The US State Department released its annual Trafficking in Persons Report on June 12. Nepal’s status has more or less remained the same.

Collapse of local government, instability, and lack of funds are cited as hindrances.

Nepal is among 75 countries in an intermediate group called “Tier 2.” These countries are considered as demonstrating a “significant” commitment to address their trafficking problems but have not yet achieved international standards.

India, China, Russia, Mexico, and South Africa are among 32 countries under “Tier 2 Watch List.” These countries have shown signs of failure despite their commitment to international standards.

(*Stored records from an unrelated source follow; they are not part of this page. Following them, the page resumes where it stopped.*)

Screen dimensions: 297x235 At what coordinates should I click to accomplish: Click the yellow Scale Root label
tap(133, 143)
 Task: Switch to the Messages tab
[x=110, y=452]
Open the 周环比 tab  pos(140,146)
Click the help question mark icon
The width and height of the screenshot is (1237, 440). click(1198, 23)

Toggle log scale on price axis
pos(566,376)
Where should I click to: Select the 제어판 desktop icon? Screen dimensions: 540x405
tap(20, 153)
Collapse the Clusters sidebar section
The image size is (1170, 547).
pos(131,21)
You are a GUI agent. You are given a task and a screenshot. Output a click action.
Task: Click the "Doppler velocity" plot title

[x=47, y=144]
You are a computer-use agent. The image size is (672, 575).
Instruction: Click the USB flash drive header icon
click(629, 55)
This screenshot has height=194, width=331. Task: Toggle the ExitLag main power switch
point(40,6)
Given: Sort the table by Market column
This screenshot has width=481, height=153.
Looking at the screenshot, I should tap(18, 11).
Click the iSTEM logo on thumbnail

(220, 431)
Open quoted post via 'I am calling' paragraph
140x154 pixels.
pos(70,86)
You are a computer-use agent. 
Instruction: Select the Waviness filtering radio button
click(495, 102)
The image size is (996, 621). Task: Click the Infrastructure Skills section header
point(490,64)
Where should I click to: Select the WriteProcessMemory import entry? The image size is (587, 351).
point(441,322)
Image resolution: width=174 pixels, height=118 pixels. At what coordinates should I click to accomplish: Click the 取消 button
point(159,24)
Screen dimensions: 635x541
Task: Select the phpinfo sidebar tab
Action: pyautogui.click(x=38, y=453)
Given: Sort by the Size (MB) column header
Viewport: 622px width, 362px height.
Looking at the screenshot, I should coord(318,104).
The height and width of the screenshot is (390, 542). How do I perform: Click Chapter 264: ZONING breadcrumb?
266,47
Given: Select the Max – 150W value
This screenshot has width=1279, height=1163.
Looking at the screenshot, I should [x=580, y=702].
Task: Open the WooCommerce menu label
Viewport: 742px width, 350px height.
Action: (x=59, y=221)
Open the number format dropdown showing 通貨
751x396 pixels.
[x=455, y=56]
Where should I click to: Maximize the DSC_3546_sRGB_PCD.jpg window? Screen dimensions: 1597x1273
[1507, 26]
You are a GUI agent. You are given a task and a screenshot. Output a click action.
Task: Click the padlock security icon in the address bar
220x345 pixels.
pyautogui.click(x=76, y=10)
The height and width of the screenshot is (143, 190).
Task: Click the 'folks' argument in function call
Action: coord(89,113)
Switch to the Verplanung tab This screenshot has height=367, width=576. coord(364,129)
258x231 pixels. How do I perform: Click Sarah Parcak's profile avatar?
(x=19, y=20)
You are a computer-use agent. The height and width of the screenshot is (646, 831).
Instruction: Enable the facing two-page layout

There 16 countries in Tier 3, the bottom of the list: Algeria, Equatorial Guinea, North Korea, Sudan, Bahrain, Iran, Oman, Syria, Burma, Kuwait, Qatar, Uzbekistan, Cuba, Malaysia, Saudi Arabia, Venezuela. These countries have shown no commitment to meeting international standards.

The report says about 800,000 people a year, nearly 80 per cent of them women and more than half children, are trafficked across borders and forced into prostitution, indentured domestic servitude or slave labor.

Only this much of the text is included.